Task item
Print the entries below verbatim, starting at the line containing "Locate an element on the screen. The" and ending at the line containing "center [29, 514].", with both of those lines included.

Dataset entries
= = = =
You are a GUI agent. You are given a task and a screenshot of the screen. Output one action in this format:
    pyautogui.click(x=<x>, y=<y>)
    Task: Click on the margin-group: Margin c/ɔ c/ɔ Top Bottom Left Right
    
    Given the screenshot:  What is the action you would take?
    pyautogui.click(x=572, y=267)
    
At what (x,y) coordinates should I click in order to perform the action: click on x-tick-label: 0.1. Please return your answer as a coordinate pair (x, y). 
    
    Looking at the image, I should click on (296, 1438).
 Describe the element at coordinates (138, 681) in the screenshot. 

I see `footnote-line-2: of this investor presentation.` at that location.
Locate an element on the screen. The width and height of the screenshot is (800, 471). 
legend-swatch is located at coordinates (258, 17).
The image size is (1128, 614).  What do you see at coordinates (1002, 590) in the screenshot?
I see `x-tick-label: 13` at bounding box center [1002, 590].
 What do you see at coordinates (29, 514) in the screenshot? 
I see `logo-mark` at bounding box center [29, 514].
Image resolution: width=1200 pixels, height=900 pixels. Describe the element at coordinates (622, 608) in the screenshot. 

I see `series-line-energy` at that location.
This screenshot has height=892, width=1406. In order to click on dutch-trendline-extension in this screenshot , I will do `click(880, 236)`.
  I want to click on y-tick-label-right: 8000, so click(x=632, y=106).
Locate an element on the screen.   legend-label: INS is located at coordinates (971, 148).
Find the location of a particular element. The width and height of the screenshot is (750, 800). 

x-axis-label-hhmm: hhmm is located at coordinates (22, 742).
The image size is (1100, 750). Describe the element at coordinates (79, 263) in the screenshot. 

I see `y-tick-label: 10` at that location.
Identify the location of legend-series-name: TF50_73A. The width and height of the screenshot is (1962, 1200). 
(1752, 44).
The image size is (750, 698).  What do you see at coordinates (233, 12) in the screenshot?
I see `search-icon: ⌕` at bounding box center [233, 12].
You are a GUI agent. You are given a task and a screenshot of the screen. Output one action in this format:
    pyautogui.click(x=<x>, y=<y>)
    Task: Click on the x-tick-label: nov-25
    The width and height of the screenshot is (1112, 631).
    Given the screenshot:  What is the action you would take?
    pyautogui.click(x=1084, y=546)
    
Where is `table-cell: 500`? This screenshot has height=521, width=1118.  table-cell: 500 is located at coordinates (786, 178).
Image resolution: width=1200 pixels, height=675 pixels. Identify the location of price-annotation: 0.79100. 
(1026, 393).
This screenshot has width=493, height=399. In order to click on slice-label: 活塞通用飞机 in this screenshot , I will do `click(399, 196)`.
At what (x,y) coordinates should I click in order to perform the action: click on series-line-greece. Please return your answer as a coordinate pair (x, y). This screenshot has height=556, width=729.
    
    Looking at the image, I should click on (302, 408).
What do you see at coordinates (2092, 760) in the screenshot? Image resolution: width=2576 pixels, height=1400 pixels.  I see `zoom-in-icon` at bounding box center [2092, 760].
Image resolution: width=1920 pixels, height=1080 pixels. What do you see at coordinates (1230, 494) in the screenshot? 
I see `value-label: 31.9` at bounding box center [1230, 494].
= = = =
Your solution
Locate an element on the screen. The width and height of the screenshot is (800, 471). 
legend-swatch is located at coordinates (258, 17).
The image size is (1128, 614).  What do you see at coordinates (1002, 590) in the screenshot?
I see `x-tick-label: 13` at bounding box center [1002, 590].
 What do you see at coordinates (29, 514) in the screenshot? 
I see `logo-mark` at bounding box center [29, 514].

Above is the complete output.